<<<<

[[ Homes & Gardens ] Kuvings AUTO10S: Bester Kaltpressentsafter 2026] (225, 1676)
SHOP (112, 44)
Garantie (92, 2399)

>>>>
<<<<

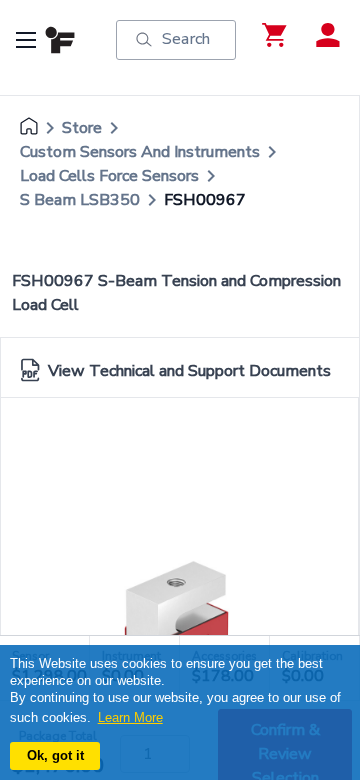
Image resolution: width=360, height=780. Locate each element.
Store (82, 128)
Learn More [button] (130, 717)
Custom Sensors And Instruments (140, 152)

>>>>

> **Task directions**: Take the listing above and repeat exactly the lines from the one containing "Image resolution: width=360, height=780." through the one containing "Custom Sensors And Instruments (140, 152)", both included.

> **Response to the exercise**:
Image resolution: width=360, height=780. Locate each element.
Store (82, 128)
Learn More [button] (130, 717)
Custom Sensors And Instruments (140, 152)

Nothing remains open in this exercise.